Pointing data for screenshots
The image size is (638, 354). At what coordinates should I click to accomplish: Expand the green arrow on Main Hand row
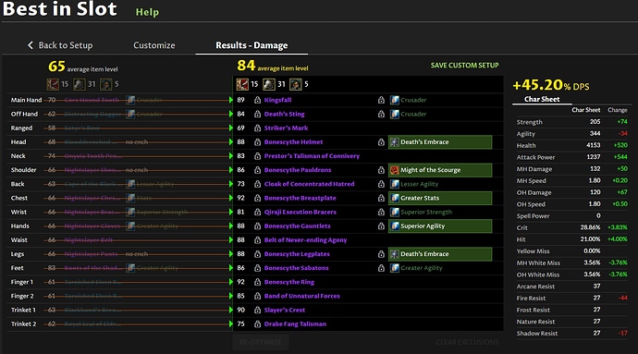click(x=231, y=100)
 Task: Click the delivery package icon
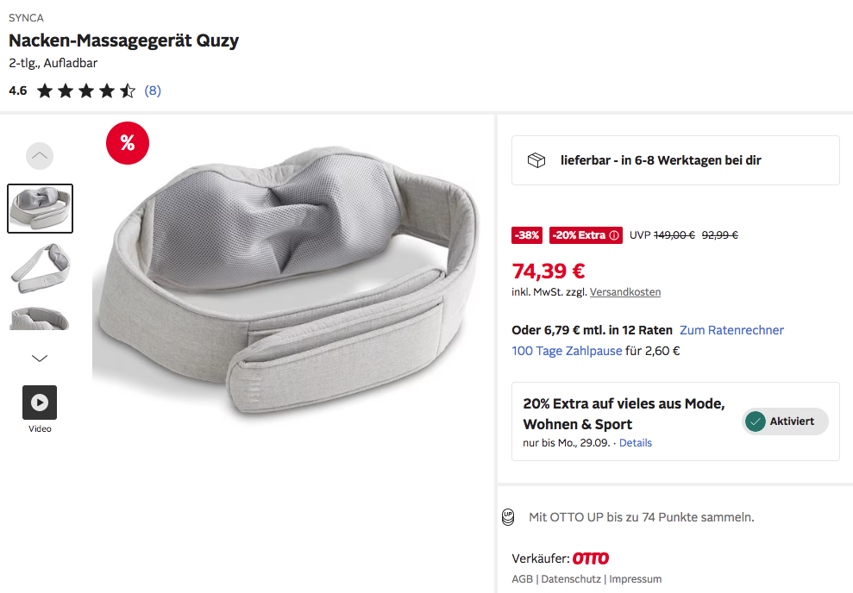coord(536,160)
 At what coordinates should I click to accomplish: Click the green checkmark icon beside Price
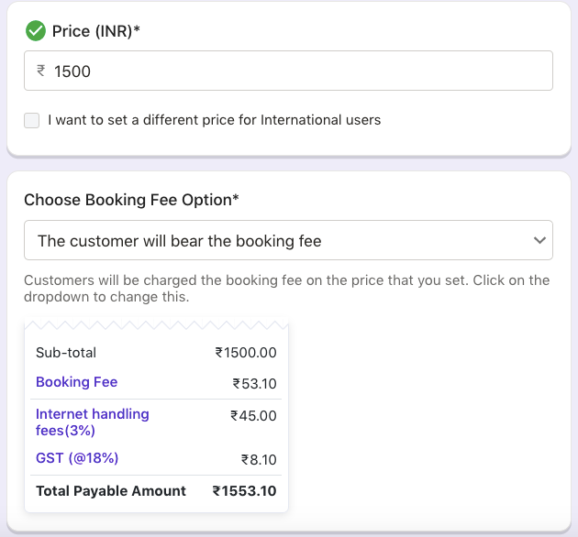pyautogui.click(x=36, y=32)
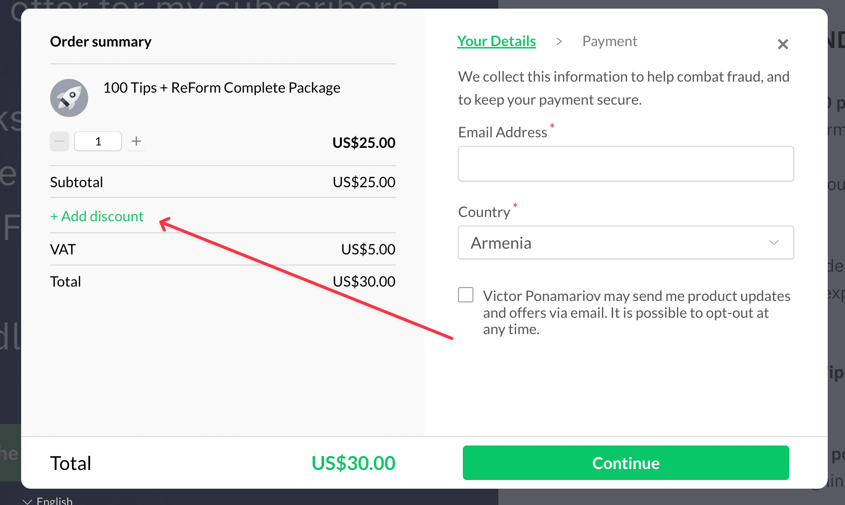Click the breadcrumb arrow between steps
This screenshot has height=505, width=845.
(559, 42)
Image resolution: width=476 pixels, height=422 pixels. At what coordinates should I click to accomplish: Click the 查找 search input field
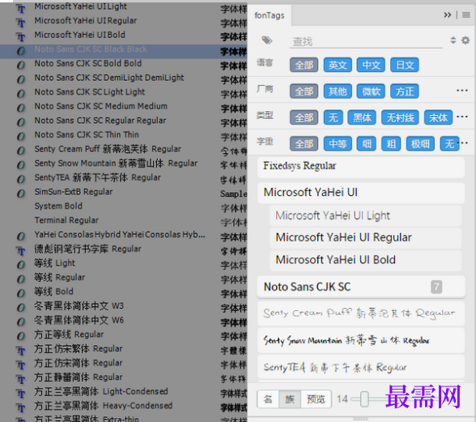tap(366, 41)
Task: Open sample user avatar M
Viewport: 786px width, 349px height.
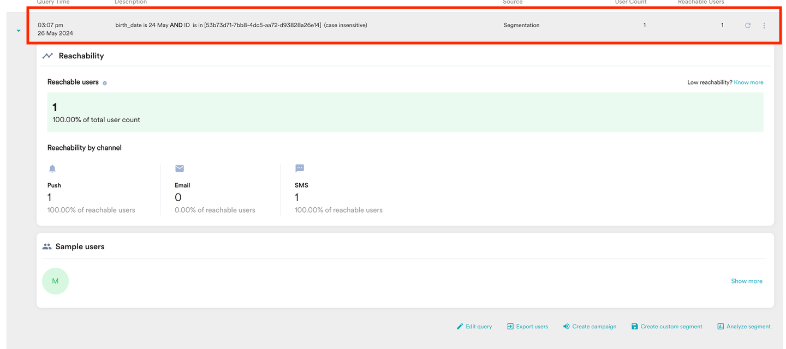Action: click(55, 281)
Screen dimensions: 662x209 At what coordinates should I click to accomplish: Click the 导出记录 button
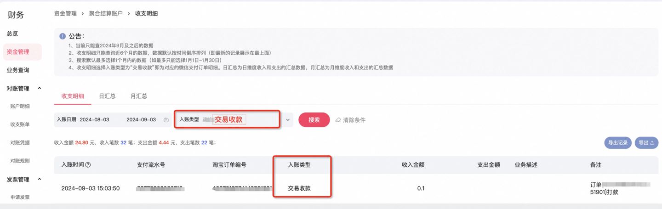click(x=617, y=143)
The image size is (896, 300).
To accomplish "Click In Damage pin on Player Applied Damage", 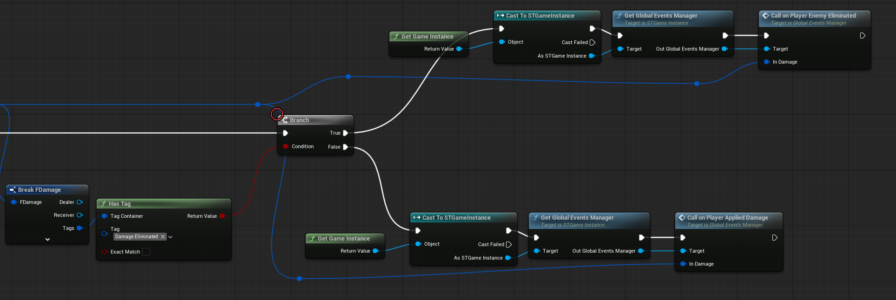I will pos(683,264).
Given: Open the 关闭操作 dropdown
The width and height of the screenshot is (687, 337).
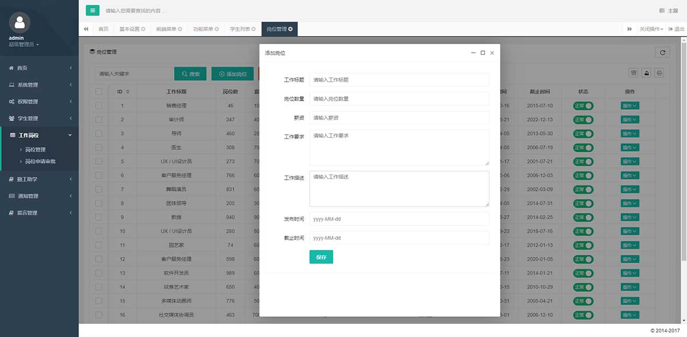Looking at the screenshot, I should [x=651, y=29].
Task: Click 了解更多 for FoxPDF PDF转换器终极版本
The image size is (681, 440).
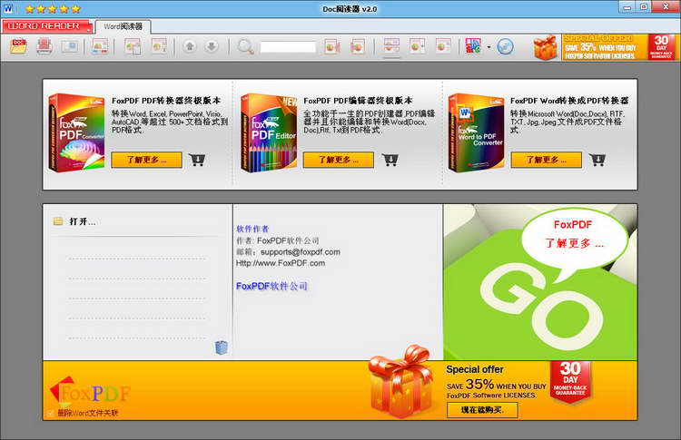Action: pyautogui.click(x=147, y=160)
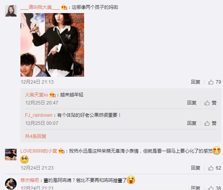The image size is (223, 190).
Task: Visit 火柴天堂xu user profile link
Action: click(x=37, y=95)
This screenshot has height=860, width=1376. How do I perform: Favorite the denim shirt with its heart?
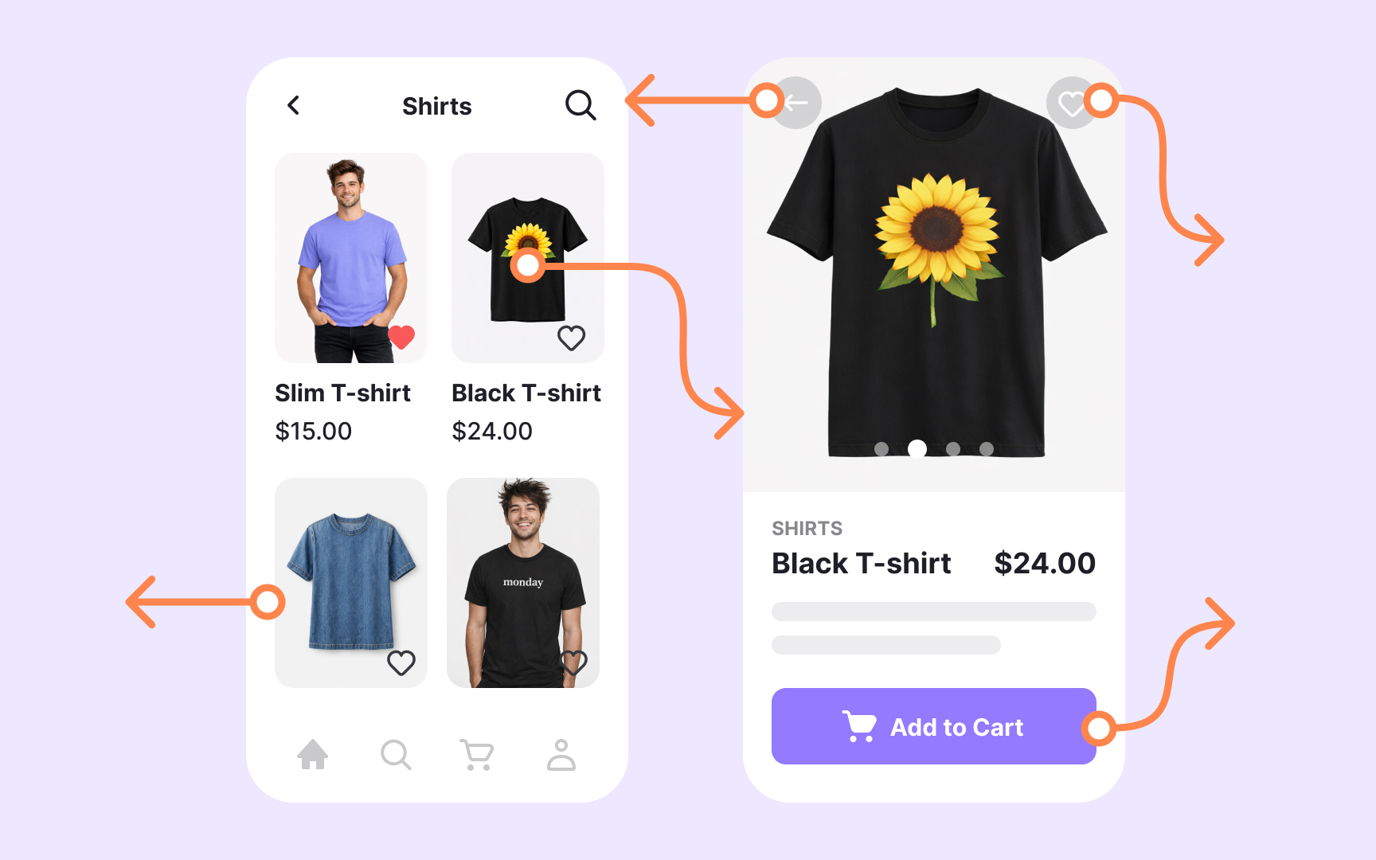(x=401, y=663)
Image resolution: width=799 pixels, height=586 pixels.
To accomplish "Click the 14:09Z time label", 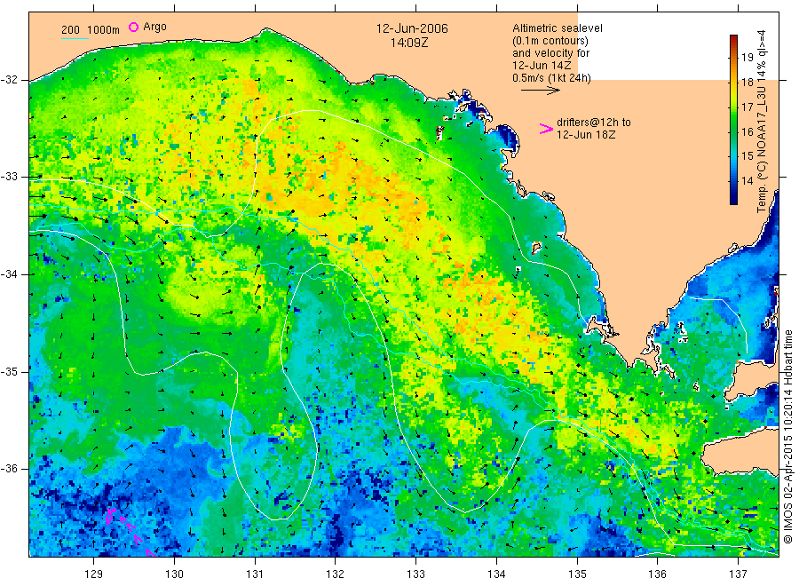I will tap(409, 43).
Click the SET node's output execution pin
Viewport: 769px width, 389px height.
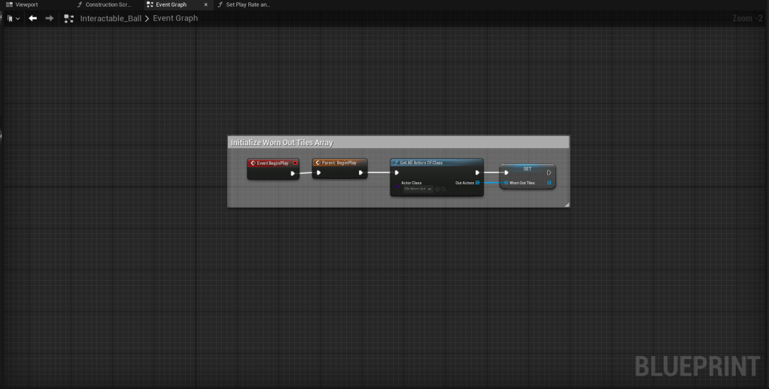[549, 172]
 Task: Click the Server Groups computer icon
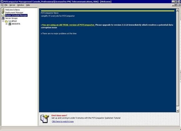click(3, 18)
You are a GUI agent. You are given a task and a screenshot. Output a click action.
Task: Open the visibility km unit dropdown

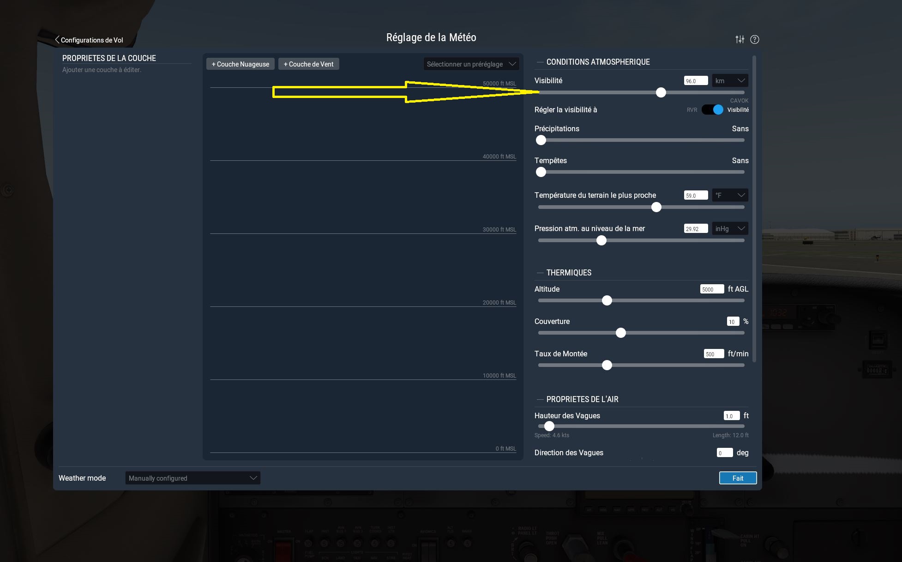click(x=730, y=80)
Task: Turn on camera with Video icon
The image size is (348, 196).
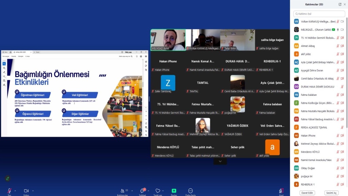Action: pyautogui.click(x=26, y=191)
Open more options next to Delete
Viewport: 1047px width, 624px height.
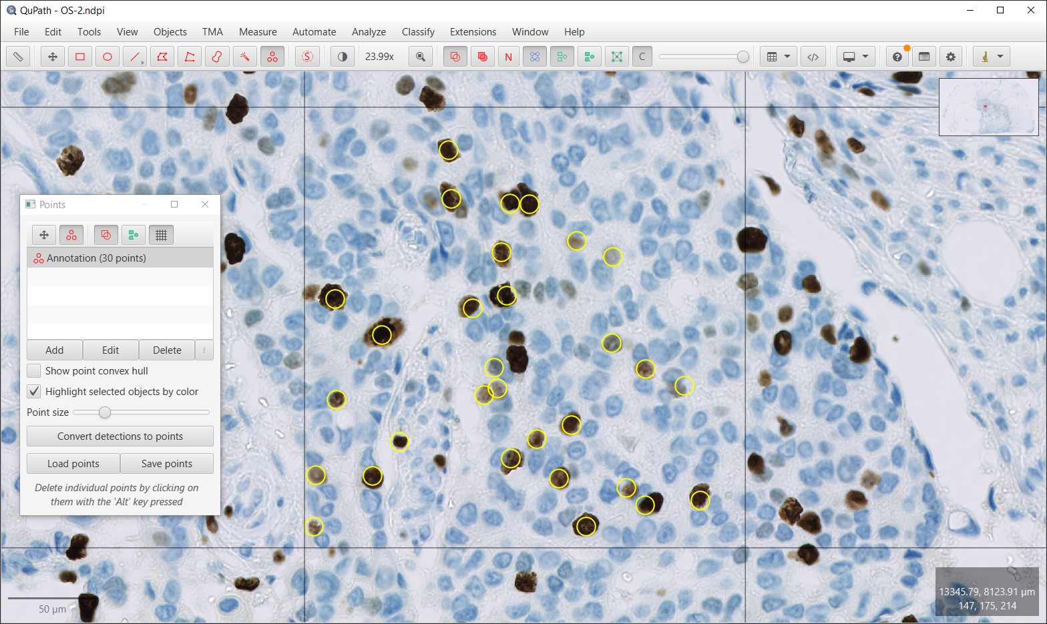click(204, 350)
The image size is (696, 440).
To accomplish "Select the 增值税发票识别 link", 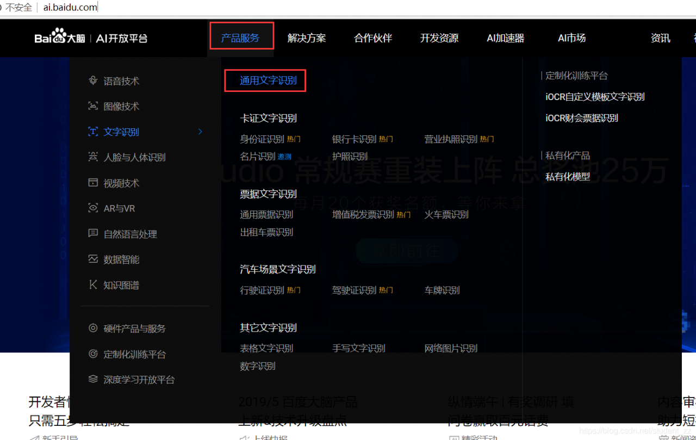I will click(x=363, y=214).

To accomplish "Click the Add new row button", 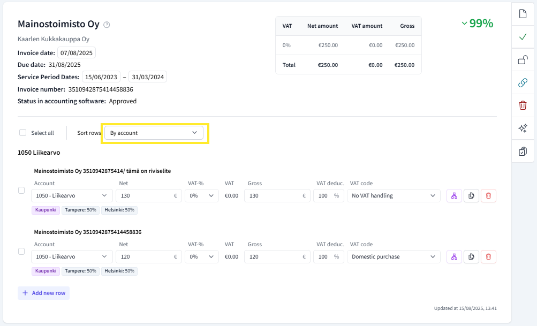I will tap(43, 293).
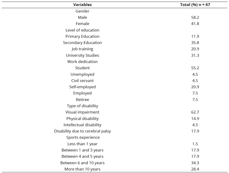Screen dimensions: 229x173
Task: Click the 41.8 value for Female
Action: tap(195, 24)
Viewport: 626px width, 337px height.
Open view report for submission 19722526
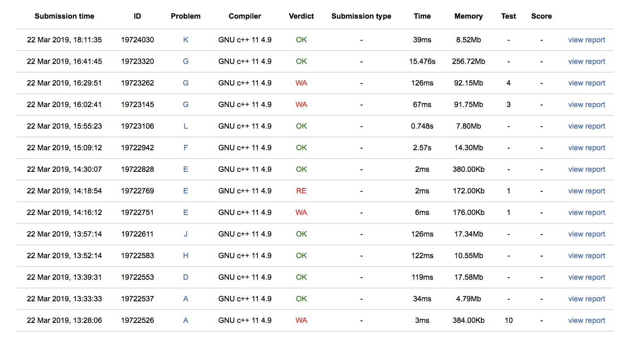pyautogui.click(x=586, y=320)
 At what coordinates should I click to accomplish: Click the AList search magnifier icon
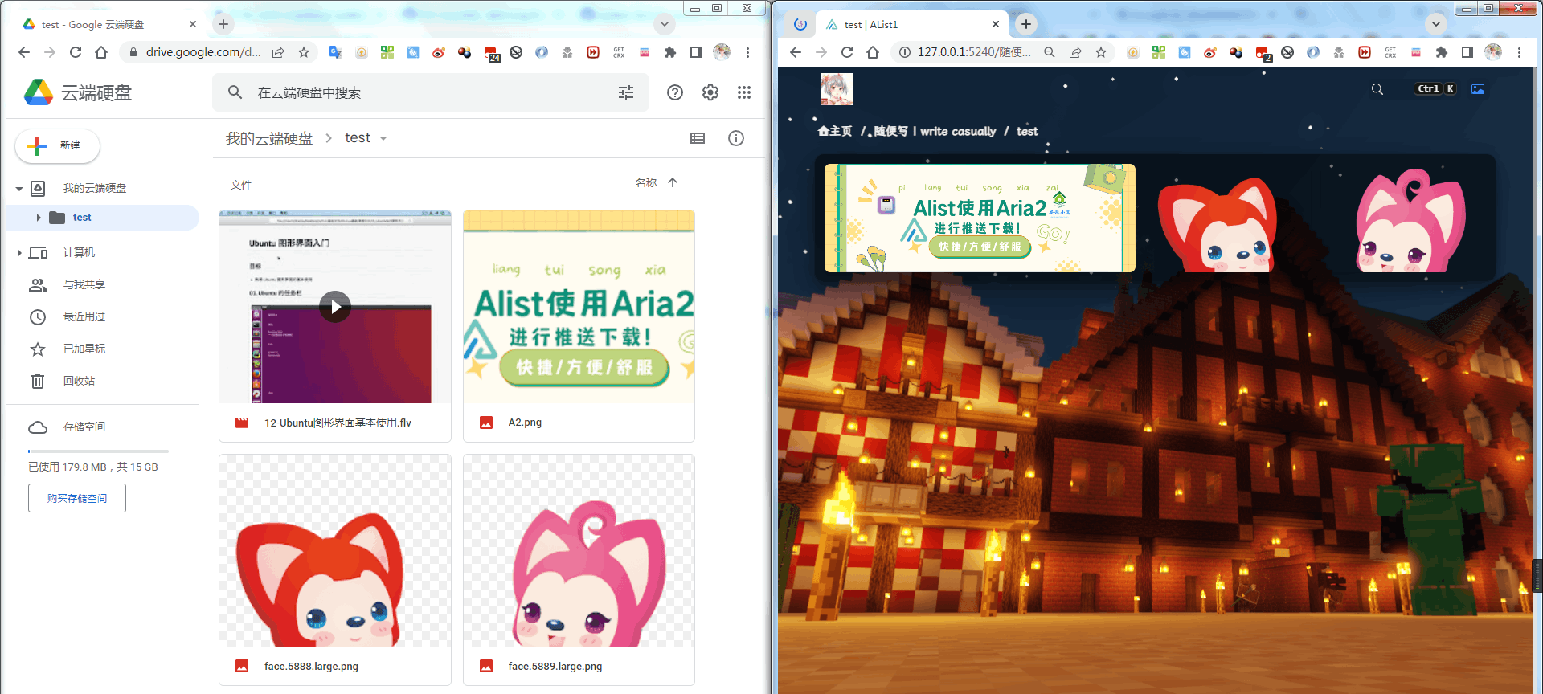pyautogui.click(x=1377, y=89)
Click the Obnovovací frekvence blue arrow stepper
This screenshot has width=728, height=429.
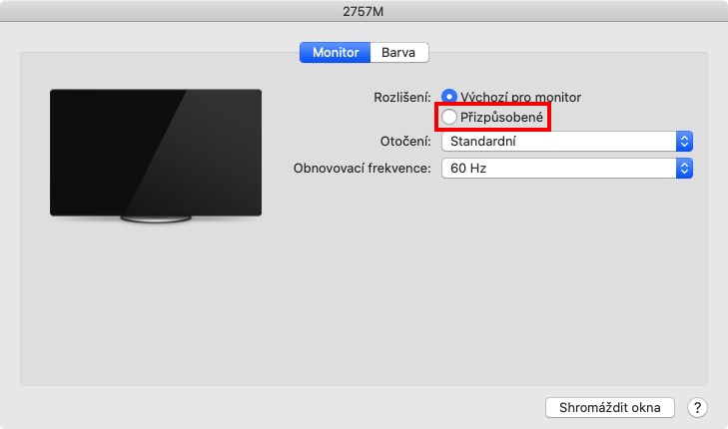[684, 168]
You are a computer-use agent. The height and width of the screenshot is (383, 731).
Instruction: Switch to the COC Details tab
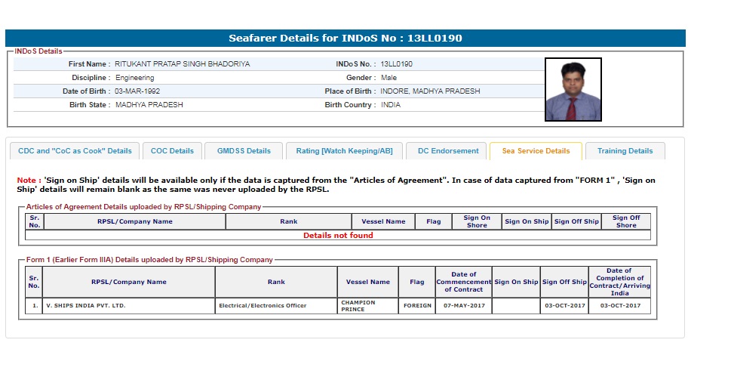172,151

* _Problem description_:
Copy the lines of the listing from the line containing "Click the SET node's output execution pin" through the line containing "Action: pyautogui.click(x=26, y=191)", including both of those lines. Leave the pictures out of your answer.

* _The answer_:
Click the SET node's output execution pin
Viewport: 769px width, 389px height.
[549, 172]
 Task: Click the Server Groups computer icon
click(3, 18)
You are a GUI agent. You are given a task and a screenshot. Output a click action.
Task: Open the visibility km unit dropdown

click(x=730, y=80)
Task: Turn on camera with Video icon
The image size is (348, 196).
Action: pyautogui.click(x=26, y=191)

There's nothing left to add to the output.